Косматый, как одна неделя жизни, Лучин подсчитал, что ему до смерти, то есть когда он сковырнется в яму, не зная, что такое холод или жара, оставалось еще две полные недели и три дня.
«Значит, так, — думал Лучин. — Сегодня какое число? Двадцать третье или двадцать шестое?»

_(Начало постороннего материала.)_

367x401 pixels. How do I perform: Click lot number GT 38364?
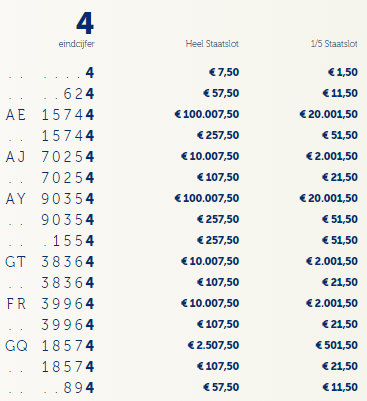click(50, 262)
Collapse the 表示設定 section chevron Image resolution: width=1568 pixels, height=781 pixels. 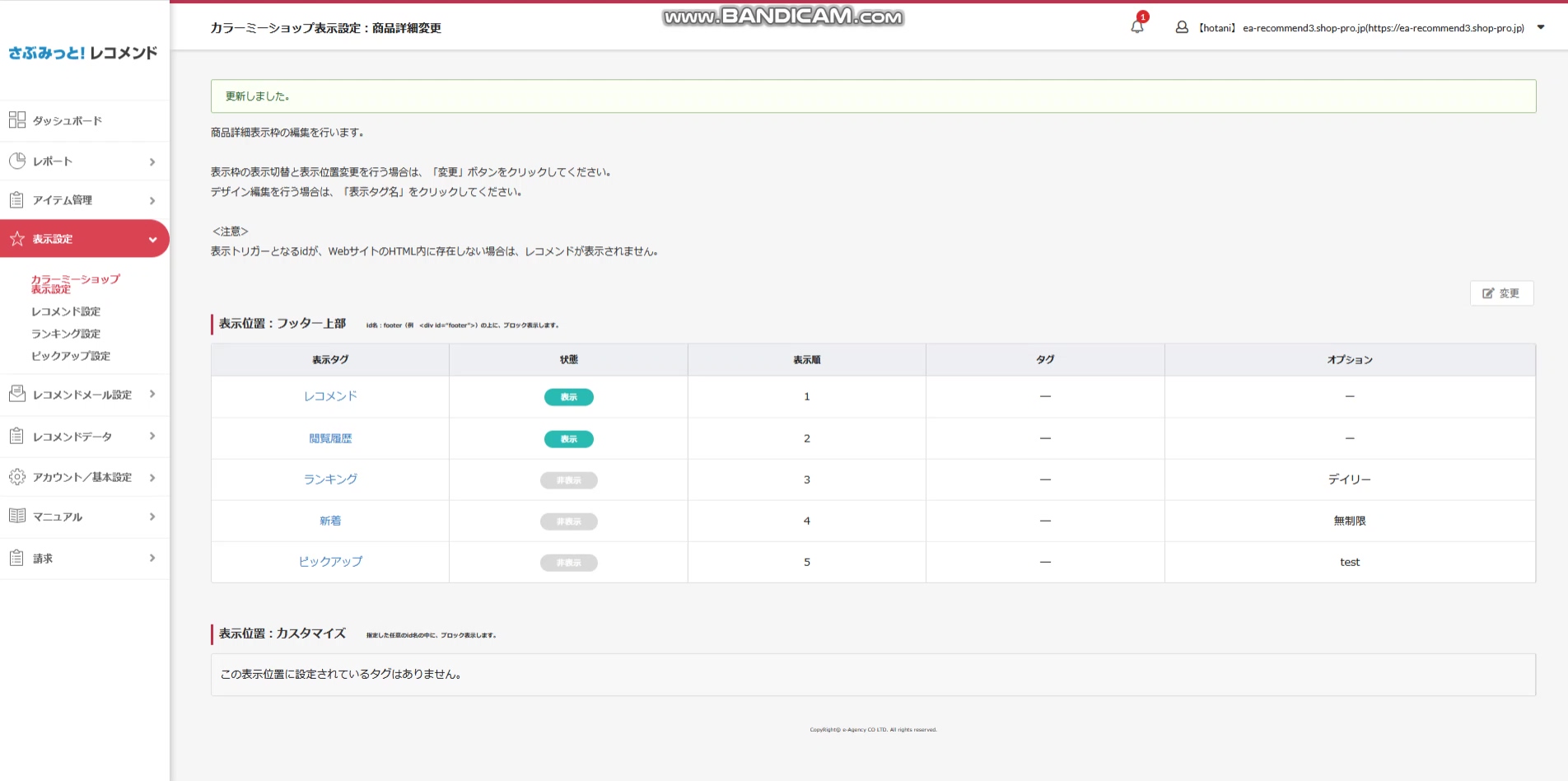tap(152, 239)
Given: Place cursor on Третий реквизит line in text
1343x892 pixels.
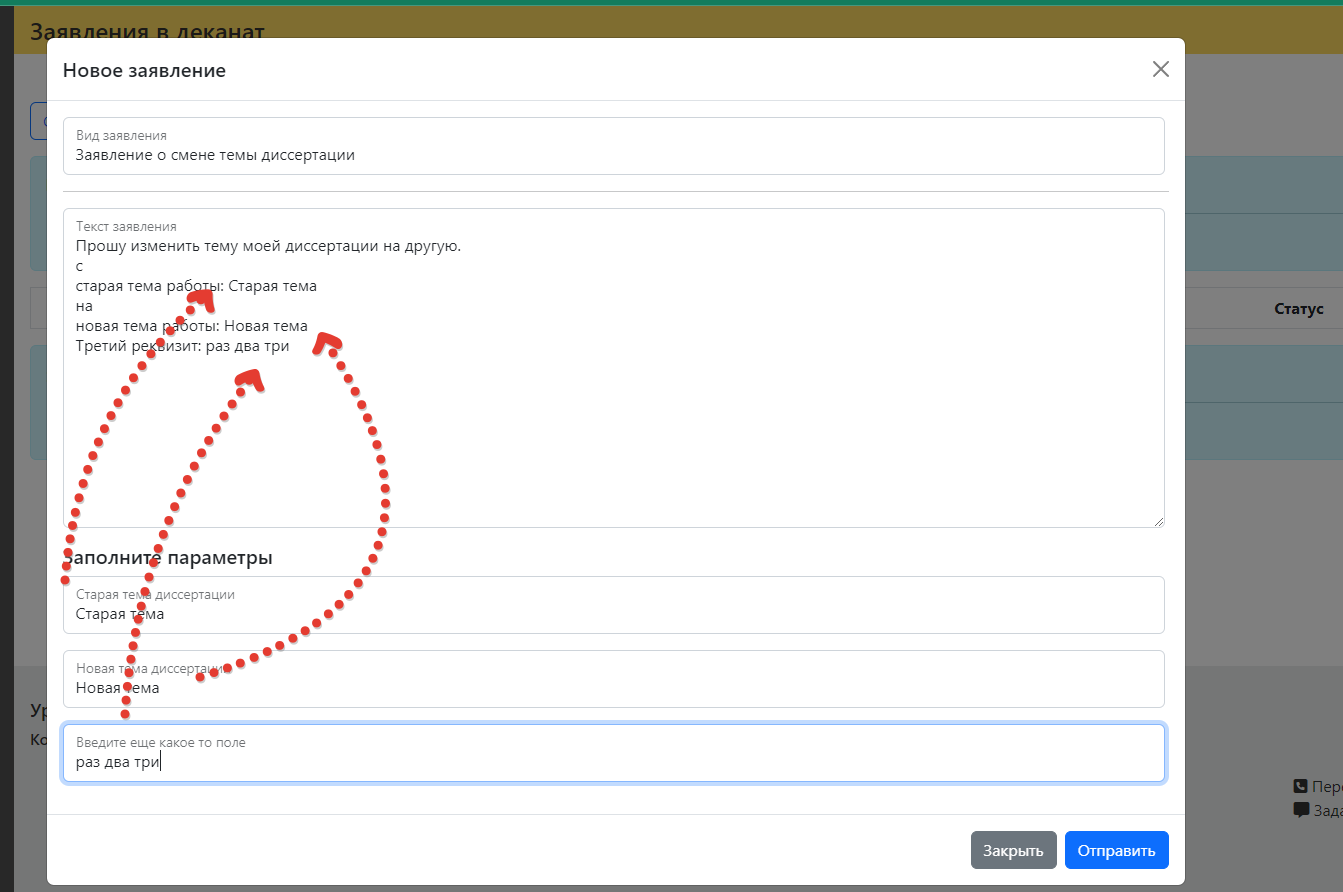Looking at the screenshot, I should (x=182, y=347).
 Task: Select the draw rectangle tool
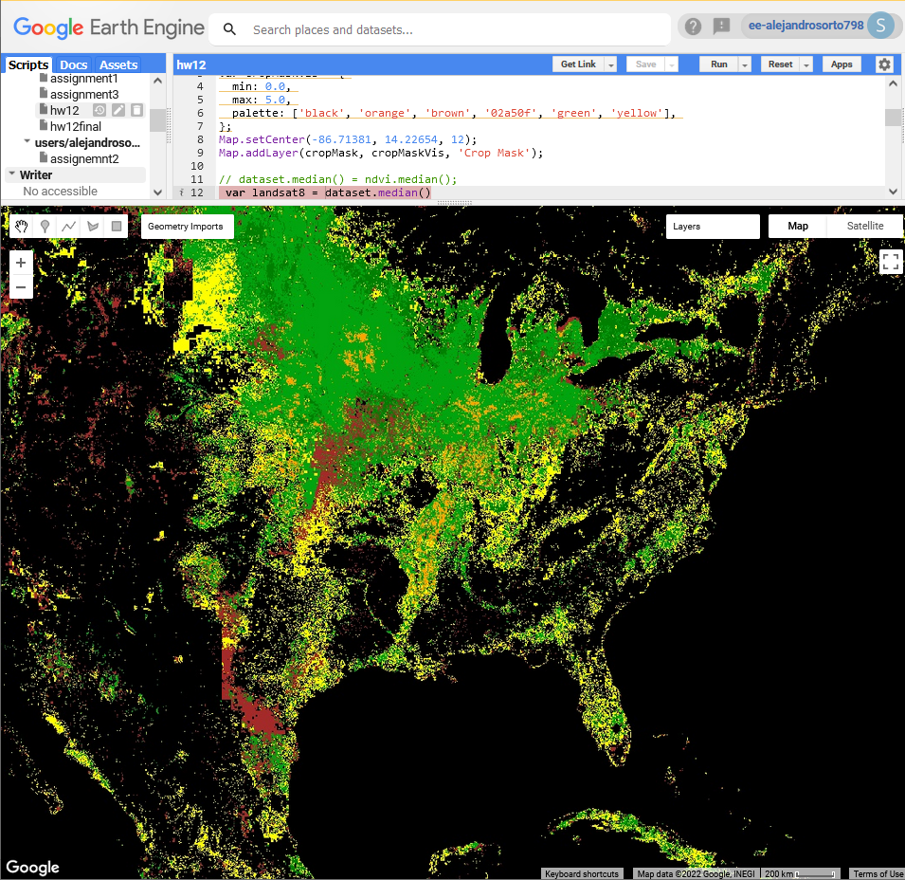116,227
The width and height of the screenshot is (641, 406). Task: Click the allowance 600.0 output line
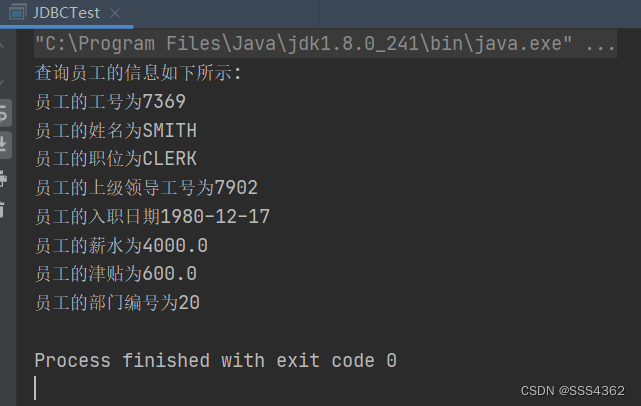point(115,273)
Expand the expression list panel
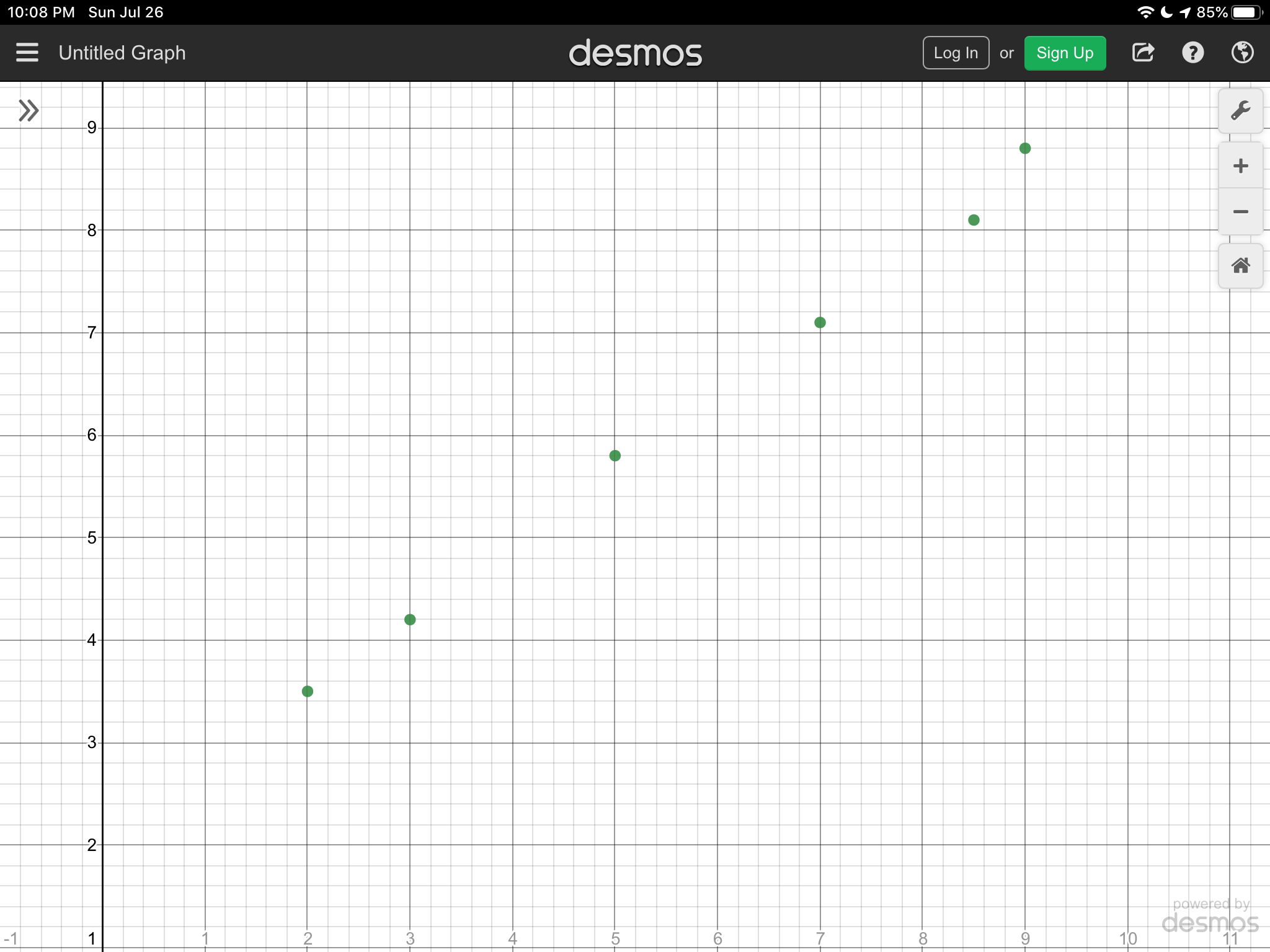 [29, 110]
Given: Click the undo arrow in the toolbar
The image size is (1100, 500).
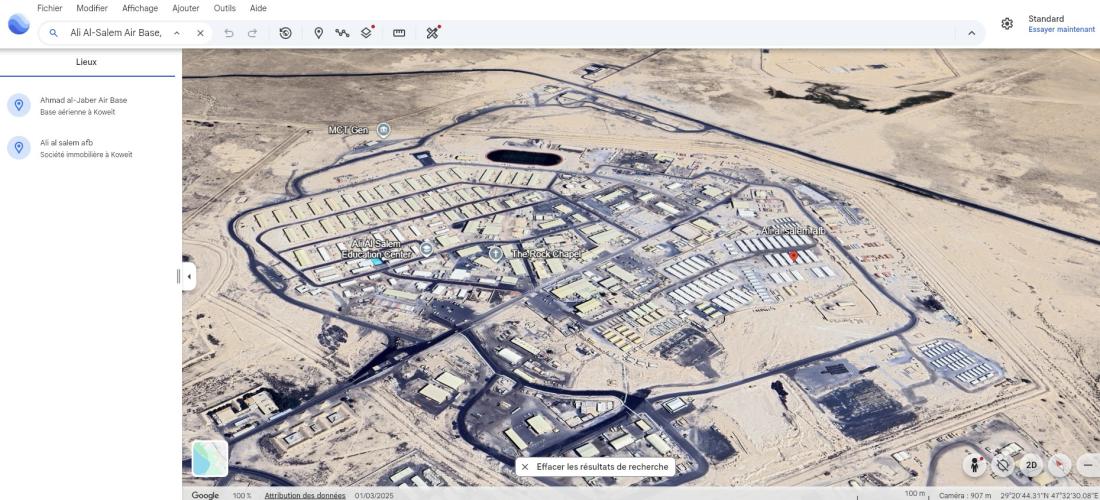Looking at the screenshot, I should (229, 33).
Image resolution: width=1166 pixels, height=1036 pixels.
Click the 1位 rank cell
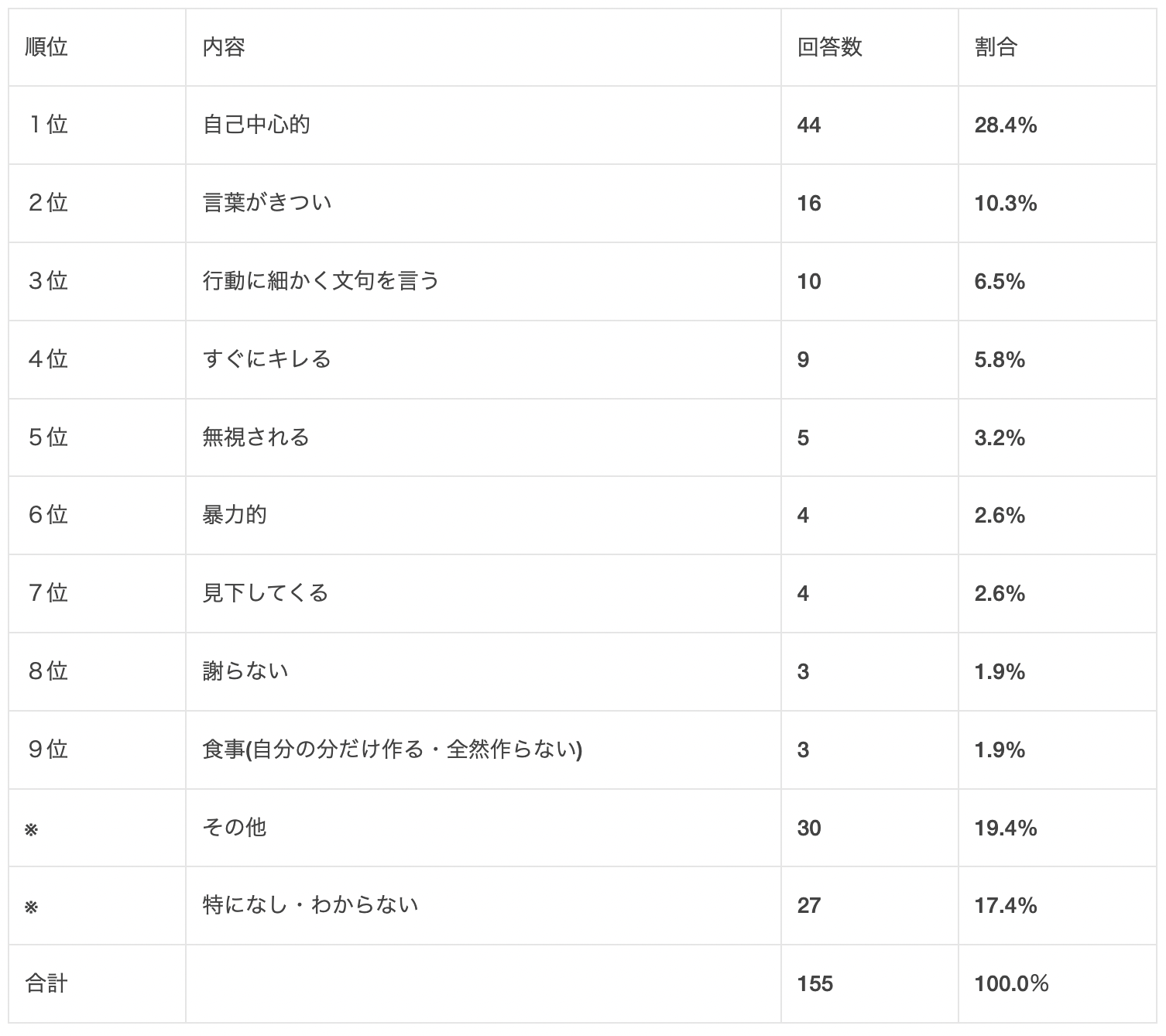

Но не стал спрашивать ни у сестры, которая работала на почте, ни, понятное дело, у матери. Его мать давно уже потеряла счет времени и годам. Когда ею редко интересовались, она внятно сообщала: «Я родилась при Николае».
И если хотели уточнить, она немного сердилась.
— При каком?
— Да при Николае Угоднике. Это Георгий есть Мученик и Победоносец.
Ей возражали: «Николая тоже два. Зимний и летний».
На это мать не могла ответить. Закрывала глаза, как бы захлопывала дверь.
Ее сын Василий Лучин в прошлом имел две специальности. Взрывник и электрик. Ныне пенсионер.
Василий лохматил голову без единой сединки. И планировал. Две недели и три дня. Многовато. Если две недели ничего не есть, а три дня обжираться, тогда и в гроб не влезешь. Может, лучше так: одну неделю уйти в мусульманство, а одну стать евреем. А три дня куда? Опять русским? Опять, чтоб как раньше? Глупо. Может, на две недели уйти в лес, в самую чащобу? А на три дня вернуться… Зачем? Куда эти три дня деть?
Да, думал Лучин, тут не только ему, а самому Господу не разобраться. Мешают эти три дня. Не утопить их, не взорвать — ничего с ними не поделаешь. Только терпеть.
Василий взглянул на мать. Ей хорошо — баба, мыслить не может. Только лежит. Не поймешь, спит или так, время изничтожает.
Василий вышел. Он не замечал, скрипит ли снег под ногами, или песок. Две недели как-то устроить можно, а вот три дня… Тут не то что Бог, профессор не решит, куда девать эти три дня. И зачем они?